Na naszych oczach znów, najpierw oblali benzyną dom, już nie pamiętam, czy to był miotacz płomieni, czy nie, ale na naszych oczach podpalili dom. Rzucili granaty w okna i płomienie zaczęły lizać mur. Najbardziej wstrząśnięta była babcia, ponieważ w tym domu rodziły się jej dzieci, tutaj umierał mąż, tutaj żyła, po prostu to było jej gniazdo. I nie mogła [płakać], patrzyła na ten dom, milczała, nic nie mówiła. Nie szlochała, tylko łzy [płynęły] z oczu. Pędzili nas ulicą Skierniewicką. Pamiętam, że rozkopane były chodniki i stanowiska broni poustawiane, takie okopy zrobione z płyt chodnikowych i Niemcy leżeli za tymi płytami. Wchodzimy w ulicę Wolską. Widok był przerażający. Po stronie południowej, tego nie zapamiętałem, czy płonęły domy, ale na pewno płonęły domy po tej drugiej stronie, czyli po tej stronie, [gdzie] jest kościół Świętego Wojciecha. Jechały czołgi w stronę Wisły. W czołgach wychyleni czołgiści, przyglądali się. Ten tłum pędzony z wrzaskiem. Ludzie byli bardzo różnie ubrani. Ja szedłem w krótkich spodenkach, w sandałkach i w bluzeczce, sweterek jakiś cienki miałem, nawet z krótkim rękawem. Babcia też bez płaszcza, w sukience, w swetrze. Moja mama jakiś letni płaszczyk miała na sobie i letnią sukienkę i wszystko, i babcia tobołeczek w ręku. A niektórzy nieśli walizy, toboły. W różny sposób ludzie [ubrani], w futrach, w kożuchach – różnie to wyglądało. Nikt nie znał [swojego] losu.

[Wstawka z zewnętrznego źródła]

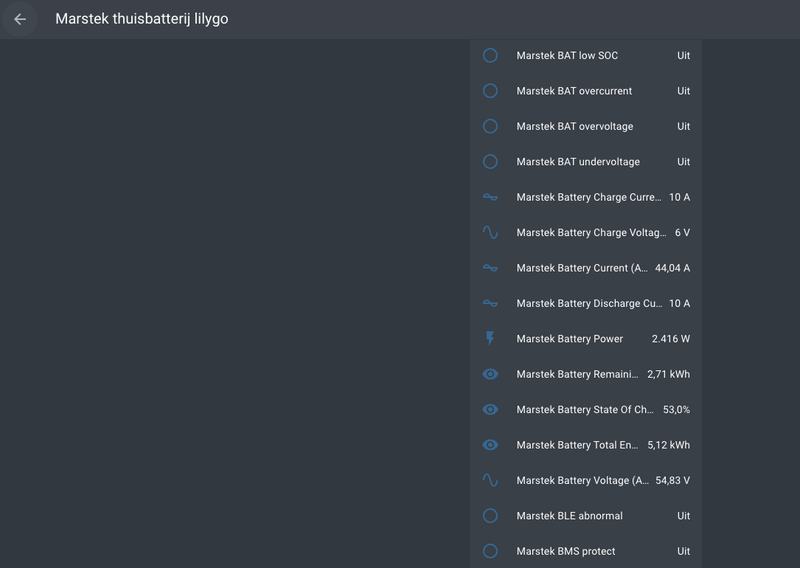800x568 pixels.
Task: Open the Marstek BAT overvoltage entity
Action: click(x=586, y=126)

I znów obraz, który jest w moich oczach nieustannie. Dochodzimy do bramy kościoła otwartej na roścież i stoi szpaler Niemców. Byli cywile i [osoby] w mundurach. Mężczyźni na stronę prawą, czyli od strony Syreny, tam ich przepędzano, a kobiety z dziećmi od strony ulicy Sokołowskiej. Kazano nam na trawniku uklęknąć albo usiąść, a w niszach, zagłębieniach muru, w każdej stał rkm i na celcie leżał żołnierz przygotowany do rozstrzału [cywili]. Tym bardziej byliśmy przekonani, że zginiemy. Pierwszy raz widziałem coś takiego, stertę ciał ludzkich, rozstrzelanych. Na samym rogu kościoła, na zewnątrz, przy stopniach czy nawet na stopniach, tych pierwszych, [leżały] tak ze trzy metry ciał, taka pryzma. Moja mama nawet w swojej książce później napisała, że nigdy w życiu nie zapomni nóżki dziecka wystającej, w pomarańczowej skarpetce i w czarnych lakierkach. Byliśmy przekonani, że nas to [samo] za chwilę spotka. Przepraszam, też już jestem w tym momencie lekko [poruszony], bo wracam do tego kolejny raz w ostatnim czasie i jednak się odnawiają te [przeżycia]. Był taki moment, w którym ten żołnierz, coś robił przy karabinie. Mama była przekonana, że będą strzelać. A ja cały czas – tak można powiedzieć – kwiliłem: „Mamusiu, co będzie?”. Babcia po mojej lewej ręce klęczała, siedziała na piętach i trzymała różaniec. Nie słyszałem jej słów, tylko widziałem, że wargi się poruszają. Natomiast moja mama chciała się modlić i zapomniała modlitwy. Cały czas powtarzała: „Zdrowaś Mario”, zapomniała, co dalej. Jak Niemiec ruszył bronią, mama mnie wzięła przed siebie, mówi: „Zamknij oczy, będzie mniej bolało” – i przytuliła. W takim napięciu czekaliśmy trzy godziny. Dopiero około dziewiątej wieczór wpędzono nas do kościoła. A jeszcze nie powiedziałem, że druga pryzma rozstrzelanych była na końcu kościoła, pod plebanią. Prawdopodobnie tego dnia przestano masowo rozstrzeliwać. Bo taki podobno – później się dowiedziałem – był rozkaz, żeby tylko już selektywnie. A ci nie mieli szczęścia, rano byli rozstrzelani, jeszcze byli niesprzątnięci.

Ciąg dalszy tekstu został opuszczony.